Items from a data source
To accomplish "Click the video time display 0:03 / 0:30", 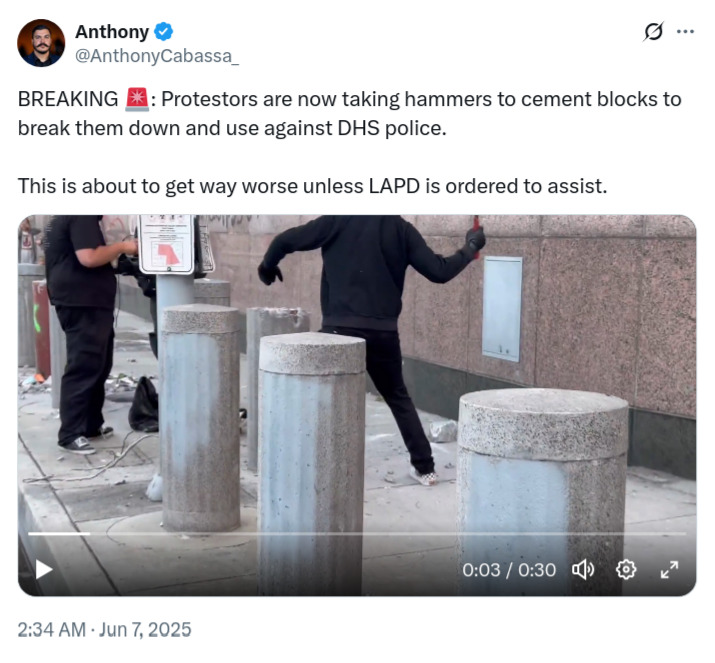I will click(x=509, y=570).
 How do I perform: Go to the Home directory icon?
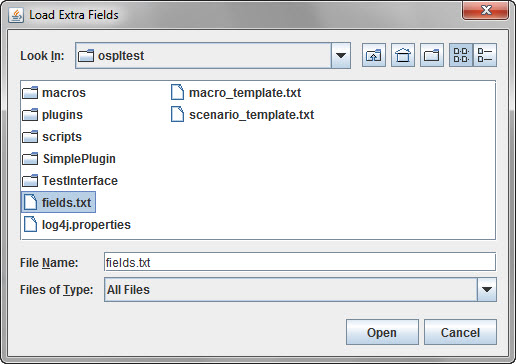pyautogui.click(x=403, y=55)
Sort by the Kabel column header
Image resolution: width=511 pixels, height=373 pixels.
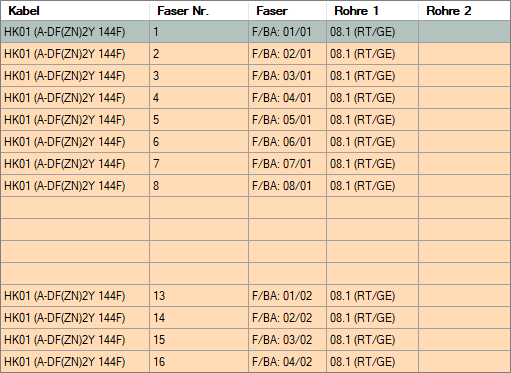75,11
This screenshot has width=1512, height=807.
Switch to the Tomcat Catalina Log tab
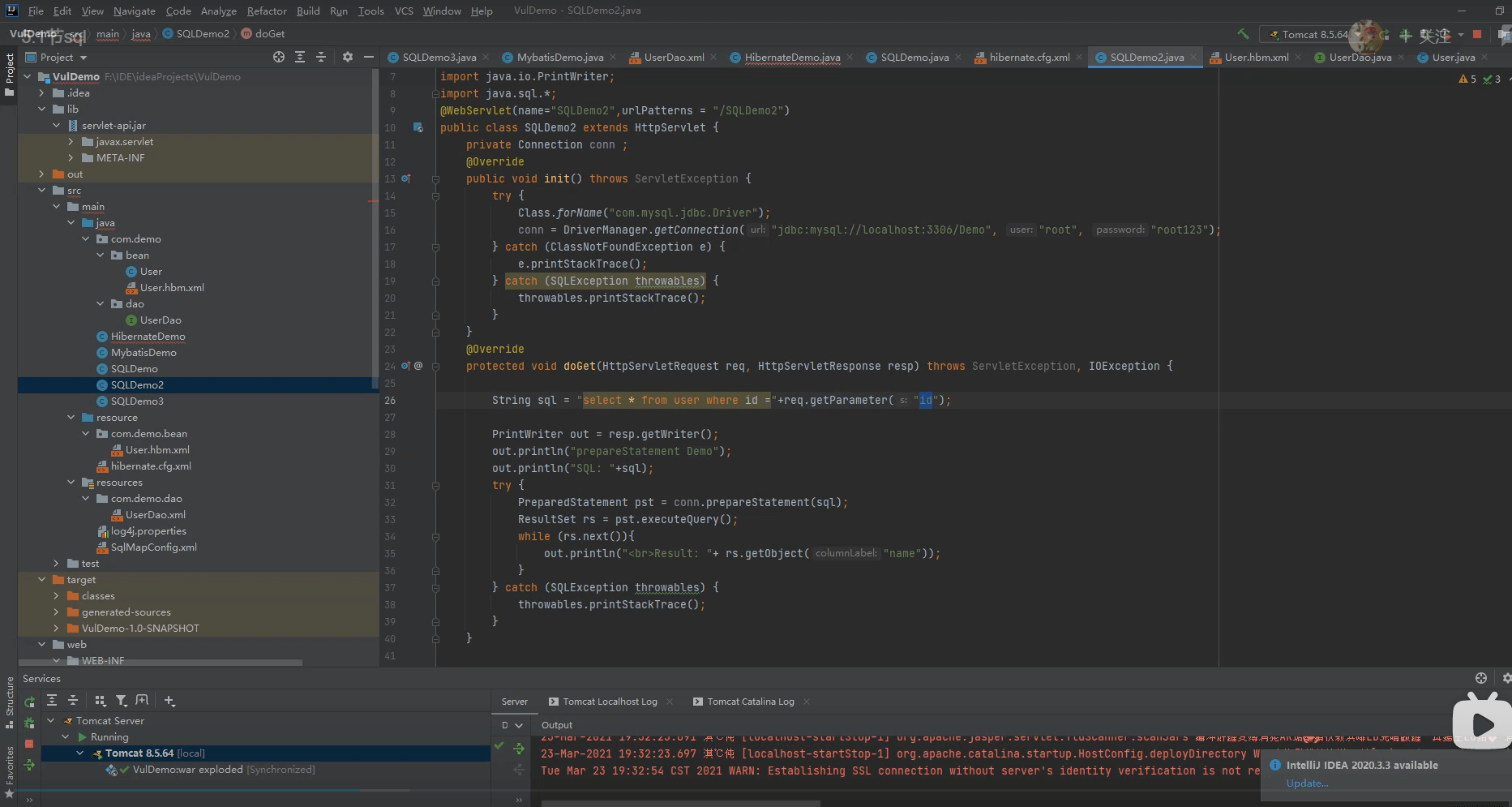(x=750, y=702)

#### [To be done]
Pick out every line in the entries above that contains the string "height", and copy each one in full.

#### [Complete answer]
Image resolution: width=511 pixels, height=373 pixels.
This screenshot has width=1512, height=807.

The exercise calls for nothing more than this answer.